Identificando a comunicação fraudulenta
Os golpistas frequentemente cometem erros que podem ser identificados por um olhar atento. Mensagens fraudulentas costumam conter erros de português, formatação estranha e um tom alarmista ou excessivamente vantajoso, que não condiz com a comunicação formal de uma instituição financeira.
Outro ponto de atenção é o remetente. Verifique o endereço de e-mail ou o número de telefone. Comunicações oficiais da Caixa geralmente vêm de domínios terminados em “caixa.gov.br”. Desconfie de e-mails com domínios genéricos (como @gmail.com ou @hotmail.com) ou números de celular comuns.
Verificando a autenticidade de um site
Antes de inserir qualquer dado, analise cuidadosamente o endereço do site (URL). Os criminosos registram domínios muito parecidos com os originais, trocando ou adicionando letras para confundir o usuário. O endereço oficial da Caixa é “caixa.gov.br”. Qualquer variação deve ser tratada como suspeita.
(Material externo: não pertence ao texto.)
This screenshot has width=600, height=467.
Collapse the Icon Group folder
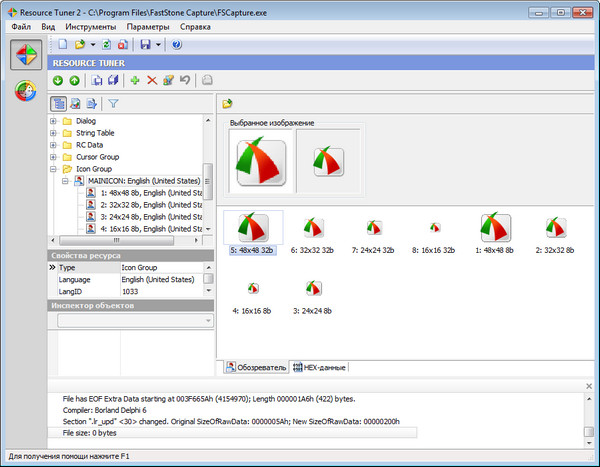pyautogui.click(x=54, y=169)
Além da URL, observe o design e a funcionalidade da página. Sites falsos podem ter imagens de baixa qualidade, links quebrados e menos seções informativas do que o portal verdadeiro. Na dúvida, feche a página e acesse o site oficial digitando o endereço diretamente no seu navegador.
O que fazer se você foi vítima do golpe
Caso perceba uma movimentação indevida em sua conta do FGTS, o primeiro passo é ir a uma agência da Caixa Econômica Federal ou acessar os canais digitais oficiais para obter um extrato detalhado da conta e confirmar o saque não autorizado.
Com as provas em mãos, como prints das conversas, o link do site falso e o extrato bancário, registre um Boletim de Ocorrência (B.O.) na delegacia de polícia mais próxima ou através da delegacia virtual do seu estado. Esse documento é essencial para formalizar a denúncia do crime.
De posse do Boletim de Ocorrência, retorne a uma agência da Caixa e solicite a abertura de um processo de contestação de saque. A instituição analisará o caso e, se a fraude for comprovada, procederá com o ressarcimento dos valores. O prazo para a análise pode chegar a 60 dias.
Posicionamento oficial da Caixa
A Caixa Econômica Federal informa constantemente em suas campanhas de segurança que não realiza contato ativo para solicitar dados de clientes e reforça a importância de utilizar apenas seus canais oficiais para qualquer tipo de transação ou consulta relacionada ao FGTS e outros produtos financeiros.